1. ─ Pois, todo sacramento, que tem matéria, a virtude operativa dele está na matéria. Ora, as causas materiais aqui usadas, como as chaves, os candelabros e outras semelhantes, nenhuma virtude tem para santificar. Logo, este sacramento não tem matéria.
2. Demais. ─ Este sacramento confere como a confirmação a plenitude da graça dos sete dons do Espírito Santo, na expressão do Mestre. Ora, a matéria da confirmação pressupõe a sua santificação. Logo, como os elementos materiais usados neste sacramento não são pressantificados, parece que não podem ser a matéria dele.
3. Demais. ─ Em todos os sacramentos que tem matéria, é necessário o contacto dela com quem recebe o sacramento. Ora, como certos dizem, o contato desses elementos materiais com quem recebe o sacramento não é necessário para a validade deste; mas basta sejam apresentados ao ordenando. Logo, as referidas coisas materiais não são a matéria deste sacramento. Mas, em contrário, todo sacramento supõe realidades e palavras. Ora, a realidade de um sacramento é a sua matéria. Logo, também as coisas usadas neste sacramento são a matéria dele,
2. Demais. ─ Há mais exigências para dispensar os sacramentos do que para os receber. Ora, o batismo, que confere o poder de receber os sacramentos, precisa de matéria. Logo, também a ordem, que dá o poder de dispensá-los.
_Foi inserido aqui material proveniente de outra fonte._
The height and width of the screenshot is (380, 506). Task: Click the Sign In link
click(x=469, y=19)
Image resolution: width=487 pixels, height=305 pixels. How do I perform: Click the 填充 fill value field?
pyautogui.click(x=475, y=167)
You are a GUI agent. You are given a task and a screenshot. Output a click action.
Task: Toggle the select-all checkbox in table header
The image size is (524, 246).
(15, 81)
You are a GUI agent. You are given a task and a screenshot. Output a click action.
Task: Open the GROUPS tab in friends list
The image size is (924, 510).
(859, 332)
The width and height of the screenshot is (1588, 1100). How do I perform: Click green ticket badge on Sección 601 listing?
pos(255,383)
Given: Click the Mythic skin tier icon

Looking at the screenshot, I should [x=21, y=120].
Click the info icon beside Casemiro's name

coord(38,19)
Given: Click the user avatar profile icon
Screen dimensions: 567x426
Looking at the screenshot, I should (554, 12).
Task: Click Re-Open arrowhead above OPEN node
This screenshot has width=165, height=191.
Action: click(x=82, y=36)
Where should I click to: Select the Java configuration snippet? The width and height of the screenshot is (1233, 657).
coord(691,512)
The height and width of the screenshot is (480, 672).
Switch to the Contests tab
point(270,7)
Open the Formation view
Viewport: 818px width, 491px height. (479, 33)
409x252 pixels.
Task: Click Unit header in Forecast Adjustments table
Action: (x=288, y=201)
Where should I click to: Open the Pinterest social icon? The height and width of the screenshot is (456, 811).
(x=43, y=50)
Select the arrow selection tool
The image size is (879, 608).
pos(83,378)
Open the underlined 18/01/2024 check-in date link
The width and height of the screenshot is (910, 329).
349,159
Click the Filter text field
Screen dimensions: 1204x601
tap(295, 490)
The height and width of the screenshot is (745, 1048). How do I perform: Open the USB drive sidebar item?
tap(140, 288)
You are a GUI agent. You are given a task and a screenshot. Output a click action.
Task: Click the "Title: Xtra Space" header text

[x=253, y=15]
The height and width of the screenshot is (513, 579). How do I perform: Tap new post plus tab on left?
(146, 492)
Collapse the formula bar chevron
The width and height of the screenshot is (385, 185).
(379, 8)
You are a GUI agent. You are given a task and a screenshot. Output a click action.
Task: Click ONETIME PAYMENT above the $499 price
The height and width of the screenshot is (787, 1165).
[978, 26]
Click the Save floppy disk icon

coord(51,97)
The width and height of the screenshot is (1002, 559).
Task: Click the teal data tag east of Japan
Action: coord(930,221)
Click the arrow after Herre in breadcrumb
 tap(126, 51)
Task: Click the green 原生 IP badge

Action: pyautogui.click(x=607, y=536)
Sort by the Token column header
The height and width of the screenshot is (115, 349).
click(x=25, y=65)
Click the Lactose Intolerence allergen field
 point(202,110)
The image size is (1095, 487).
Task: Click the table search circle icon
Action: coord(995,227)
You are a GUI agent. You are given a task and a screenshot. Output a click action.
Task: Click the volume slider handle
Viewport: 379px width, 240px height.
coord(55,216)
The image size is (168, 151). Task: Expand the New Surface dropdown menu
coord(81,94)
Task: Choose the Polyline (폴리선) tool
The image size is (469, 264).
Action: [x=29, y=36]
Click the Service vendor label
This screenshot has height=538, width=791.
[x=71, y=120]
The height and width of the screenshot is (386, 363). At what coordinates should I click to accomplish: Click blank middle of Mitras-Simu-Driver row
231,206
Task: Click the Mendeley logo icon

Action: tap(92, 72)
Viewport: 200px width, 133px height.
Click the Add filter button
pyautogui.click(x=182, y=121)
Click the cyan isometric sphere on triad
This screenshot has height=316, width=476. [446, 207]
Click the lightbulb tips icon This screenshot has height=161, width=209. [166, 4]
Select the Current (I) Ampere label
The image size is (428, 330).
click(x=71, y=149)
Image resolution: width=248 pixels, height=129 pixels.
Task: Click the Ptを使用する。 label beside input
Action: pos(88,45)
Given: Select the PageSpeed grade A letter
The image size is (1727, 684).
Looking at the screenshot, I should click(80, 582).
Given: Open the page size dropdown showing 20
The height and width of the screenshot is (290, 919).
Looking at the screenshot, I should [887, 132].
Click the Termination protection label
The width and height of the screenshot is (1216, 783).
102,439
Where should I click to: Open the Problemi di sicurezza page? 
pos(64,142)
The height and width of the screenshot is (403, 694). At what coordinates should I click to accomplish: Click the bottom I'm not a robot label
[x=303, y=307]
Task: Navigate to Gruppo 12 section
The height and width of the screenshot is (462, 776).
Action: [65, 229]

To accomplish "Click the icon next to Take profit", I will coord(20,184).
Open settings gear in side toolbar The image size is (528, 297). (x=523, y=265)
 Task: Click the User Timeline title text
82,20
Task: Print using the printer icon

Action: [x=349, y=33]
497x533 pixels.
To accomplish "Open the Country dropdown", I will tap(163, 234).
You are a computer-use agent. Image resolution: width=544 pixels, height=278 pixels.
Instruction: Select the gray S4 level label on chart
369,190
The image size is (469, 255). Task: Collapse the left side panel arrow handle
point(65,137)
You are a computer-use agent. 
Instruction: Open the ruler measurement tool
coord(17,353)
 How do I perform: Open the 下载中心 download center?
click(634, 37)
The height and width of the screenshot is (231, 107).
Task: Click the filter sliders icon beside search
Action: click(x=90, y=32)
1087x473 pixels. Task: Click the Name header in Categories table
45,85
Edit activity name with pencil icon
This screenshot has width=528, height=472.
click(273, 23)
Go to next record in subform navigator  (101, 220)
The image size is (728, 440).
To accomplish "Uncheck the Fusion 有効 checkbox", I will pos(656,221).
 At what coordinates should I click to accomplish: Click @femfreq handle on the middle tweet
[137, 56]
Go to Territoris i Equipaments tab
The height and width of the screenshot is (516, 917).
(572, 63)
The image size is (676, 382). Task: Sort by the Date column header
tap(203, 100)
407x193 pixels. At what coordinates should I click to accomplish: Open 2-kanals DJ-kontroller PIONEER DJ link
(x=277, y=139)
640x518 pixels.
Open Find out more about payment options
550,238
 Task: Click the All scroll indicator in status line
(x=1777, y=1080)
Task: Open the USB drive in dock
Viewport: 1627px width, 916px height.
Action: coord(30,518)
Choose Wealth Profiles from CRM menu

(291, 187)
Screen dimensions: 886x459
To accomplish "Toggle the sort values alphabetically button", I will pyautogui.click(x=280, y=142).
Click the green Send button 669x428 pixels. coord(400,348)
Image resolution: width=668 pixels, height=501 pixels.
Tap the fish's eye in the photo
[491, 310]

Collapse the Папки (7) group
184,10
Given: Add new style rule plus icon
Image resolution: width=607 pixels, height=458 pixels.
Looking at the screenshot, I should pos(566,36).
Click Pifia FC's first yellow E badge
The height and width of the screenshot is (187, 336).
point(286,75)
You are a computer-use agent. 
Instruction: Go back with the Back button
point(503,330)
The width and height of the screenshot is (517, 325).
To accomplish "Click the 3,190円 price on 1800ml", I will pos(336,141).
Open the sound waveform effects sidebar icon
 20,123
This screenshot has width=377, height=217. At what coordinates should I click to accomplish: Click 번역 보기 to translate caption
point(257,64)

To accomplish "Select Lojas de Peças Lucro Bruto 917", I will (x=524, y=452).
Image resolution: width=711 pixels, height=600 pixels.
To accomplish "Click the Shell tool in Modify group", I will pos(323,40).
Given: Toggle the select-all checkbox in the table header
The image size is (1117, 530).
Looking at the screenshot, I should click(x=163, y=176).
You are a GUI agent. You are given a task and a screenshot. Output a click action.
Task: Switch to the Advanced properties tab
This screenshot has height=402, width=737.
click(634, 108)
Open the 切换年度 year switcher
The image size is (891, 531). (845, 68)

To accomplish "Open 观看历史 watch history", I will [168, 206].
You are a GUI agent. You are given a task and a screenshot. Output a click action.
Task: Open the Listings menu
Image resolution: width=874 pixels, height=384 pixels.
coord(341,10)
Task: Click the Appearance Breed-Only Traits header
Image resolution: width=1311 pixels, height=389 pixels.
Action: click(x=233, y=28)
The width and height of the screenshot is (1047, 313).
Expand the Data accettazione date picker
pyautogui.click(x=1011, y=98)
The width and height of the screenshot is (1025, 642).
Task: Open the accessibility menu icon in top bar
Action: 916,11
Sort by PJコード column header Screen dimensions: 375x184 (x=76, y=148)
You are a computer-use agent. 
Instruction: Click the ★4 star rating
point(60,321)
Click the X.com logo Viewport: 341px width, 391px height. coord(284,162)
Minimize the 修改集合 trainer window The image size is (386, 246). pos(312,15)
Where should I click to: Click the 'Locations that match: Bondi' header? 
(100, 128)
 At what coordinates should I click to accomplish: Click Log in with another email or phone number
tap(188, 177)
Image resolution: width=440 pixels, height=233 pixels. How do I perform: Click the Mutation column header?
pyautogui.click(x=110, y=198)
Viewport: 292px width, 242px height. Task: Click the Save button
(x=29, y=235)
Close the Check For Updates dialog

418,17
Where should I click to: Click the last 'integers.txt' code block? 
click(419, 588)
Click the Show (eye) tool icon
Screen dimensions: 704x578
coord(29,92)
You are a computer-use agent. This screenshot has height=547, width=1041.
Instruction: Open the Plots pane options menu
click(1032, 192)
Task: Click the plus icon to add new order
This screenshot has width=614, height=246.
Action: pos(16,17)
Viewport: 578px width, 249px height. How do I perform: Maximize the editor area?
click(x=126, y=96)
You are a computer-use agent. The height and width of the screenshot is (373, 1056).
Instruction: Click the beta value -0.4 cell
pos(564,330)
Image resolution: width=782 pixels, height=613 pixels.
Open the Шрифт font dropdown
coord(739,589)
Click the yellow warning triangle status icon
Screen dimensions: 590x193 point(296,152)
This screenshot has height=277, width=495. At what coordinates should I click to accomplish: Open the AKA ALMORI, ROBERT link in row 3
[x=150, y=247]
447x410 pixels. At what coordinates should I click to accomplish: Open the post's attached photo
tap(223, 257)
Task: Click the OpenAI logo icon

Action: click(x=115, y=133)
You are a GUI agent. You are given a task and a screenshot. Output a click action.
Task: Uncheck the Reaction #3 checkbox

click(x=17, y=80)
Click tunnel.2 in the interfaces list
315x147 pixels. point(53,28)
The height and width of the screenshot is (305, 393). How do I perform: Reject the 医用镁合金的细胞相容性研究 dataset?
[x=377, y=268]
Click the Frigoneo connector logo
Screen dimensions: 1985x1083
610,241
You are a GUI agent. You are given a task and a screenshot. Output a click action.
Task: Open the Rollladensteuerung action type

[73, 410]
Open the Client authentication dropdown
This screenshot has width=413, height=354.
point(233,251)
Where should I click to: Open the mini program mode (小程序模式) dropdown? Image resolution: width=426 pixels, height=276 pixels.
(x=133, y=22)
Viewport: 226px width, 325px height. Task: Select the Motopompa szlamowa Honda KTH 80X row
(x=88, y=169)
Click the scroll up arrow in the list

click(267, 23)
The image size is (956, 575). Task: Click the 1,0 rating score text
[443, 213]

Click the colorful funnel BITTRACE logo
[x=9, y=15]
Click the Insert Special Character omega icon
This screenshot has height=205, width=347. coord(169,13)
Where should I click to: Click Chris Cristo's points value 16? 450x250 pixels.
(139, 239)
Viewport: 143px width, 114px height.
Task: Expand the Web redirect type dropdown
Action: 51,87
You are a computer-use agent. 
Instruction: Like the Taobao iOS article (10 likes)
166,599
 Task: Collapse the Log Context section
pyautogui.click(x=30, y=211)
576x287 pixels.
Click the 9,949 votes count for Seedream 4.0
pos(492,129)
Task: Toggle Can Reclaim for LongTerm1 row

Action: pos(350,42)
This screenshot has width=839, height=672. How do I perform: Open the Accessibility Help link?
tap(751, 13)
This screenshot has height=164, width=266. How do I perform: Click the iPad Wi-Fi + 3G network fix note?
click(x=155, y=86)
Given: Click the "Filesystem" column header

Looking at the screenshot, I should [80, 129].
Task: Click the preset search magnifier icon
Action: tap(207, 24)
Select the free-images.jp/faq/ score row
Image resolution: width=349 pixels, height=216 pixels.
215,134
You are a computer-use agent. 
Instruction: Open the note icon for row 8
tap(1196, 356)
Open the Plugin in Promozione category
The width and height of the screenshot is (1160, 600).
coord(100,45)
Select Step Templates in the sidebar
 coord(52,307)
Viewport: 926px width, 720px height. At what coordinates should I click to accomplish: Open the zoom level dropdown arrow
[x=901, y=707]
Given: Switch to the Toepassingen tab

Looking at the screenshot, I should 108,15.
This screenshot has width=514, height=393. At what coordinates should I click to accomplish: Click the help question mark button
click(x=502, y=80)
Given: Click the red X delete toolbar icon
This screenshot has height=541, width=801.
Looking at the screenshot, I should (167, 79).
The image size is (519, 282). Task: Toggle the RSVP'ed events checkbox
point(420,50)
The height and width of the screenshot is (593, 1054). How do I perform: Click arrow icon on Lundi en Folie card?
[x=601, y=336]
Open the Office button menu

SOLUÇÃO. ─ A matéria exterior, de que usam sacramentos, significa que a virtude neles operante é de origem totalmente externa. Por onde, como o caráter, efeito próprio deste sacramento, não é recebido por nenhum ato de quem a ele se achega ─ como se dá com a penitência, mas tem origem de todo externa, cabe-lhe ter uma determinada matéria. Embora porém de modo diverso dos outros sacramentos que a tem. Porque o conferido nos outros deriva só de Deus, e não do ministro do sacramento, ao passo que o poder espiritual, conferido pela ordem, deriva também do ministro dela, como o poder imperfeito. Por isso, a eficácia dos outros sacramentos consiste principalmente na matéria, que significa e contém uma virtude divina, pela santificação recebida pelo ministro. Ao passo que a eficácia deste sacramento principalmente reside em quem o ministra; enquanto que a matéria é usada, antes, para mostrar o poder, transmitido particularmente por quem o tem de maneira completa, do que para causá-lo. O que resulta de a matéria ser necessária ao uso do poder. Donde se deduz a resposta à primeira objeção.
RESPOSTA À SEGUNDA. ─ A matéria dos outros sacramentos precisa de ser santificada por causa da virtude que contém. Mas isto não se dá no caso vertente.
RESPOSTA À TERCEIRA. ─ Se quisermos manter essa opinião, poderemos justificá-la pelo que dissemos. Pois, o poder da ordem é recebido do ministro, mas não da matéria. Por isso, a apresentação desta é, mais que o contato, da essência do sacramento. Contudo, essas palavras da forma mostram, que o contato da matéria é da essência do sacramento; pois nela se diz ─ Recebei isto ou aquilo.